■ Records for the task ■
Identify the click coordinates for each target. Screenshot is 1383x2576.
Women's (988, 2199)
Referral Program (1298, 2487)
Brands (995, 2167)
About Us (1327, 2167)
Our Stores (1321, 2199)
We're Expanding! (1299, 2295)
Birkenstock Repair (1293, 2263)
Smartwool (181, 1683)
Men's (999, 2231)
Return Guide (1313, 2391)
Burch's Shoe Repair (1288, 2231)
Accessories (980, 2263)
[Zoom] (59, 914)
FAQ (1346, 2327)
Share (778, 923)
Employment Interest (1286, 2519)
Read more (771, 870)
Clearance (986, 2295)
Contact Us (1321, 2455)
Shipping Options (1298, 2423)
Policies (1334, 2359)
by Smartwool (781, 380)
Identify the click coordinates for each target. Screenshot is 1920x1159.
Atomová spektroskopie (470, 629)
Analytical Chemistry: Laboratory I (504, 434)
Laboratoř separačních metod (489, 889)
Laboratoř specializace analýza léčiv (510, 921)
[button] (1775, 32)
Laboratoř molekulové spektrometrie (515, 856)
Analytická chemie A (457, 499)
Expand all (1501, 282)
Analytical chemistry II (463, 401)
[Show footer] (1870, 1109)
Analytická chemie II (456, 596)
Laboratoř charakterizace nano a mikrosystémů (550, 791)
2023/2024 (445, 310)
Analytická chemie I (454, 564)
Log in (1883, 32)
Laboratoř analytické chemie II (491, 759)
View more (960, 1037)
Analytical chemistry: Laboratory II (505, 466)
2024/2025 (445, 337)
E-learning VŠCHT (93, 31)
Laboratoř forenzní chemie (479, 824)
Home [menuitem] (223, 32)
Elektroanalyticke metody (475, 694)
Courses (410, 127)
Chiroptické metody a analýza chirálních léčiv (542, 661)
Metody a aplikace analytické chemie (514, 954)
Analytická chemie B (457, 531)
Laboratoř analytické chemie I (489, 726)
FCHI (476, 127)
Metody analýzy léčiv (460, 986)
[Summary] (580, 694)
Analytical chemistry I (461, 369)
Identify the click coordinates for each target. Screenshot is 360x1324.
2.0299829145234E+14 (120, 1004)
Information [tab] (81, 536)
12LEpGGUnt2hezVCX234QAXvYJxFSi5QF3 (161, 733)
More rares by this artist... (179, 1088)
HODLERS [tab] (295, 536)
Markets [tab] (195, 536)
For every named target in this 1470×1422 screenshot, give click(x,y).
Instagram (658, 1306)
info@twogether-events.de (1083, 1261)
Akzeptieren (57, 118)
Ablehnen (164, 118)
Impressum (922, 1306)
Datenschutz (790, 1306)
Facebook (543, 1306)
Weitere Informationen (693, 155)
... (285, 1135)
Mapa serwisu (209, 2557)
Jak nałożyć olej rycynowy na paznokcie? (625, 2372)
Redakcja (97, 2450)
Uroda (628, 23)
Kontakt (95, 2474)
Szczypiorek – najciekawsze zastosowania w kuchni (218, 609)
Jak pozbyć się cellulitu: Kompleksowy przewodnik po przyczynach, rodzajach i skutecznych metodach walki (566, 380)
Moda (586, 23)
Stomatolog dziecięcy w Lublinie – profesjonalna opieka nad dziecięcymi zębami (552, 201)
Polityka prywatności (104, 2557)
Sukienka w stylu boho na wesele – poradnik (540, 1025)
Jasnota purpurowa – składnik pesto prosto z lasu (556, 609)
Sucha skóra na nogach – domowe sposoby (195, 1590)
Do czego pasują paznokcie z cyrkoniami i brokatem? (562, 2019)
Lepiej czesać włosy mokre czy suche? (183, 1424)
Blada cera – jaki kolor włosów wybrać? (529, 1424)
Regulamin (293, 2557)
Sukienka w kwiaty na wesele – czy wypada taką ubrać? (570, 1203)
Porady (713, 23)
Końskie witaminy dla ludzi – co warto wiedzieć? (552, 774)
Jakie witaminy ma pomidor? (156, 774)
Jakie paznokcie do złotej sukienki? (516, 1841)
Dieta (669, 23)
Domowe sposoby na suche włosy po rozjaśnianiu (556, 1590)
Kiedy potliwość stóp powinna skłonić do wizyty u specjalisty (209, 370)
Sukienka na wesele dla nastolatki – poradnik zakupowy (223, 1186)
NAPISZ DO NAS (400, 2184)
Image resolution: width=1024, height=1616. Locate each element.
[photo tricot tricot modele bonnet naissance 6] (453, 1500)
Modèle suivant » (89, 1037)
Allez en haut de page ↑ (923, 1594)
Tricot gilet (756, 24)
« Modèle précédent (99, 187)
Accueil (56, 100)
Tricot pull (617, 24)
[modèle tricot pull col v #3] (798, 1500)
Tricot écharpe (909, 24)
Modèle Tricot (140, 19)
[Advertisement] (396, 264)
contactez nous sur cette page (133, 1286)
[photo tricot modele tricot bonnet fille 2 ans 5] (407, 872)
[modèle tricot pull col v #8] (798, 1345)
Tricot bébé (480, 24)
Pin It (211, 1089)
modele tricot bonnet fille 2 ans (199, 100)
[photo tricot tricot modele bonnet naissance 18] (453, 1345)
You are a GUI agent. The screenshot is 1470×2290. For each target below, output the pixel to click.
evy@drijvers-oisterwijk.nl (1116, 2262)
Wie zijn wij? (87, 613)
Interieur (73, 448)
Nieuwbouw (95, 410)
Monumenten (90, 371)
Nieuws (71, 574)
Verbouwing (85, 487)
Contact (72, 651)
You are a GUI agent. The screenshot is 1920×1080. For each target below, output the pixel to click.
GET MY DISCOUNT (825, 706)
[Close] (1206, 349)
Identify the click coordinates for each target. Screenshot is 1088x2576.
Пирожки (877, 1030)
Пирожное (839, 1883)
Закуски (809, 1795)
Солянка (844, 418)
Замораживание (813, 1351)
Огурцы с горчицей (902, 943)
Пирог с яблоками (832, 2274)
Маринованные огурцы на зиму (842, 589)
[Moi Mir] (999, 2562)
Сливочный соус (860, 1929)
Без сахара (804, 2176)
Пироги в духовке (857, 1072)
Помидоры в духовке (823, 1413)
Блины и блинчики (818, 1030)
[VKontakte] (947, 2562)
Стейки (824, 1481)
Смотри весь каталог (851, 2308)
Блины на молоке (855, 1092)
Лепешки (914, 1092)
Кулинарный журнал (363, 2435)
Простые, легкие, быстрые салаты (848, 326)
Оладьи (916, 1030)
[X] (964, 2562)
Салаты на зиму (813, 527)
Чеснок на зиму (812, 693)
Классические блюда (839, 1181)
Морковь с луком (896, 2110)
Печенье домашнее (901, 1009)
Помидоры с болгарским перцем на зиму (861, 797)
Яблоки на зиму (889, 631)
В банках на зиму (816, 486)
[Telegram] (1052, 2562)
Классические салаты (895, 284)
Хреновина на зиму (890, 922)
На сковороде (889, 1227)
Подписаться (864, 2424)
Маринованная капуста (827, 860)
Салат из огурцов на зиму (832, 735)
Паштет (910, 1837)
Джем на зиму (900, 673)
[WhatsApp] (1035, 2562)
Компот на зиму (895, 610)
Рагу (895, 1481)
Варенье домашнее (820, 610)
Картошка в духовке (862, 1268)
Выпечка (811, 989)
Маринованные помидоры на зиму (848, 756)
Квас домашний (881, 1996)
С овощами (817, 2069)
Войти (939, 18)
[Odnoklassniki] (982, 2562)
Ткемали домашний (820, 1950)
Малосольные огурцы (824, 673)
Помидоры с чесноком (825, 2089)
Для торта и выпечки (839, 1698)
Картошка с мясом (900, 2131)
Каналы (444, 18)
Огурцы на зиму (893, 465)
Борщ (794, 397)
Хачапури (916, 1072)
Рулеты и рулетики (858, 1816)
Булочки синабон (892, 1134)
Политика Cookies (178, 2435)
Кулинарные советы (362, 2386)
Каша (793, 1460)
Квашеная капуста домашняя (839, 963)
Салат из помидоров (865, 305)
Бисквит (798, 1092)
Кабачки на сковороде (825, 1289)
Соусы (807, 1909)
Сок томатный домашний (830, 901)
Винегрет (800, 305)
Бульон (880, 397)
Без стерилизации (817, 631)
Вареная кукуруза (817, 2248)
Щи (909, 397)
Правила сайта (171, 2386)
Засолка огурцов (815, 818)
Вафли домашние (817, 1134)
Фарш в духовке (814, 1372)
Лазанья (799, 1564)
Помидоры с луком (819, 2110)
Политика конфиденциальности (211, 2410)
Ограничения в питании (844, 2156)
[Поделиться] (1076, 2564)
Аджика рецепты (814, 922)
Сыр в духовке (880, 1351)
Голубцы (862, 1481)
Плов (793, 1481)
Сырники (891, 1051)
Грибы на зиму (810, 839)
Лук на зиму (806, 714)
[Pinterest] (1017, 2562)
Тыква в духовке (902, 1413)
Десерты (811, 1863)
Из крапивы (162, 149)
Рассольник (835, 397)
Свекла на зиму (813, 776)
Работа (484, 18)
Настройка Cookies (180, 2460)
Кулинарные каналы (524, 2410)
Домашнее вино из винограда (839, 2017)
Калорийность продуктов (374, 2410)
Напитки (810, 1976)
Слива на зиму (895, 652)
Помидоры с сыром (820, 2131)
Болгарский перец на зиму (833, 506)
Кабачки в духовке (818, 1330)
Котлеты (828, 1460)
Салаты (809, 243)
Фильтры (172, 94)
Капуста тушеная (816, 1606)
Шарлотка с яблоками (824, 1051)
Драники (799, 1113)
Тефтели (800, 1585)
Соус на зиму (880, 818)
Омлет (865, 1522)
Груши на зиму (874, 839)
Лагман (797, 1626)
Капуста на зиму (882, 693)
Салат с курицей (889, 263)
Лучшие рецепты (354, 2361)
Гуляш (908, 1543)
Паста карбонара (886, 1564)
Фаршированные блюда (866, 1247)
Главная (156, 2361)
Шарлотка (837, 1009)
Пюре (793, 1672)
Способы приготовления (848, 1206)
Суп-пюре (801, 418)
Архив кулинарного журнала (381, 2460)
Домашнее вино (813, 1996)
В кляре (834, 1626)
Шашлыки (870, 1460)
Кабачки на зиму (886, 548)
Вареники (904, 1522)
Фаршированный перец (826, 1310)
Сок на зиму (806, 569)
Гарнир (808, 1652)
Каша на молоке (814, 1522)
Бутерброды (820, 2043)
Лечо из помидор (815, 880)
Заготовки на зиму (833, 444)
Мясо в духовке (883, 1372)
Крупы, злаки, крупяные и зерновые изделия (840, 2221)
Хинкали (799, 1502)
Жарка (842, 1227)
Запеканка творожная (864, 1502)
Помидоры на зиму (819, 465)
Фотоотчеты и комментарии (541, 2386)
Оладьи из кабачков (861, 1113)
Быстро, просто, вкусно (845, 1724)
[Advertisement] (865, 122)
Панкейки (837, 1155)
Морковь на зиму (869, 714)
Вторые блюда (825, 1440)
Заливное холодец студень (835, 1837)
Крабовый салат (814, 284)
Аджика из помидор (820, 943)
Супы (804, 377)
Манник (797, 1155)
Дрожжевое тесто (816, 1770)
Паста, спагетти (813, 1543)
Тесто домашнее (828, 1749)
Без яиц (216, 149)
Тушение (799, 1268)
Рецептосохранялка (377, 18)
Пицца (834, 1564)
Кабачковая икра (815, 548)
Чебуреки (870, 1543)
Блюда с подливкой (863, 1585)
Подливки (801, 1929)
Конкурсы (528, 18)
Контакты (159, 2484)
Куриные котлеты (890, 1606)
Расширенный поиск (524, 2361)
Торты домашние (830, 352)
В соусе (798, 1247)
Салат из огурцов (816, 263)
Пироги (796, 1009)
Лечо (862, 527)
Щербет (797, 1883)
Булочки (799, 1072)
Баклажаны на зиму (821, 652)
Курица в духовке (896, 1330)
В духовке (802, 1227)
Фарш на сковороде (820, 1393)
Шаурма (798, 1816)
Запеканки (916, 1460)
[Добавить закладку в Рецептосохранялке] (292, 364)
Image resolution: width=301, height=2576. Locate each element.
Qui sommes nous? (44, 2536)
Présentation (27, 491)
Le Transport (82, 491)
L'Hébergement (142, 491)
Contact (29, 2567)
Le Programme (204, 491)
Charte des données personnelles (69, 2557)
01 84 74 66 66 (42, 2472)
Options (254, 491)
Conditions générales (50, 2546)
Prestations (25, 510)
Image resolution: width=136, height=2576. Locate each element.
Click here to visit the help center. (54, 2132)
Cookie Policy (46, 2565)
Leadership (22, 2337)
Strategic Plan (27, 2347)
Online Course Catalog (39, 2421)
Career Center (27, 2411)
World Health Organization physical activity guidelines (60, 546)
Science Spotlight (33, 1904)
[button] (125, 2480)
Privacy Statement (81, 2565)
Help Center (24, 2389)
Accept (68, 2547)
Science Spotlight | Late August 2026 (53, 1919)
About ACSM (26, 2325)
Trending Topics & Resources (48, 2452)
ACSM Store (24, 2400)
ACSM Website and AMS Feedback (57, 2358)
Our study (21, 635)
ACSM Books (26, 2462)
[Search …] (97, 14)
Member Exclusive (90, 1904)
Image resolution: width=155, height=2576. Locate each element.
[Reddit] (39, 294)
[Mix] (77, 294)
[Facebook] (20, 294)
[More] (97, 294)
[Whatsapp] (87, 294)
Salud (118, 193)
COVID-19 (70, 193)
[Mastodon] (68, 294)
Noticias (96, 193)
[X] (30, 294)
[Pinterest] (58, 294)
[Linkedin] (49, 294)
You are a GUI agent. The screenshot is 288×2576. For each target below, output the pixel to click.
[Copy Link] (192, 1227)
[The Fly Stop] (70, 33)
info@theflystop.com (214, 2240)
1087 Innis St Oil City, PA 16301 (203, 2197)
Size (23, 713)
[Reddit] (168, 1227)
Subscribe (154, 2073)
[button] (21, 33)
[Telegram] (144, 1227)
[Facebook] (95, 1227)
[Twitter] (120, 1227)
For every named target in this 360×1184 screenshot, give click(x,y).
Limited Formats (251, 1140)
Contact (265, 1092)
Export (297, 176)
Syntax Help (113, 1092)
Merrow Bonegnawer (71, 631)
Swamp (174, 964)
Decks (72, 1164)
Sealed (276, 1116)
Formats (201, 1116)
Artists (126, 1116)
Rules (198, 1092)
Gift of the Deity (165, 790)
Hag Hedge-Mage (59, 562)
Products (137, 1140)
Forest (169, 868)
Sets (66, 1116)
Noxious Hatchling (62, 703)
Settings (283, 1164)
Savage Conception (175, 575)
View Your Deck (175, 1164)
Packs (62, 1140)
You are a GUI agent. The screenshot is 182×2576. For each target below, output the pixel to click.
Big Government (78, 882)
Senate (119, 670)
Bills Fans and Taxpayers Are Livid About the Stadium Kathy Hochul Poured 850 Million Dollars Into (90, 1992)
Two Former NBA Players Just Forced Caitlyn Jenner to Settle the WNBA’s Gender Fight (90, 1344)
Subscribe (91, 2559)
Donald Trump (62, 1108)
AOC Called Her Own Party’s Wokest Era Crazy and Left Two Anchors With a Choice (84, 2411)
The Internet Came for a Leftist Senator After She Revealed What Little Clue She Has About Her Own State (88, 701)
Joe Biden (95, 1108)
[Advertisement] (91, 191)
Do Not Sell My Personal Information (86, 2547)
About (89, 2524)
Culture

■ Aim of the task ■
There is a run of lines above from the one with "[button] (125, 2480)" to the one with "Member Exclusive (90, 1904)"; print exactly that run, both ends included, and nothing else.

■ Output for this exercise ■
[button] (125, 2480)
Privacy Statement (81, 2565)
Help Center (24, 2389)
Accept (68, 2547)
Science Spotlight | Late August 2026 (53, 1919)
About ACSM (26, 2325)
Trending Topics & Resources (48, 2452)
ACSM Store (24, 2400)
ACSM Website and AMS Feedback (57, 2358)
Our study (21, 635)
ACSM Books (26, 2462)
[Search …] (97, 14)
Member Exclusive (90, 1904)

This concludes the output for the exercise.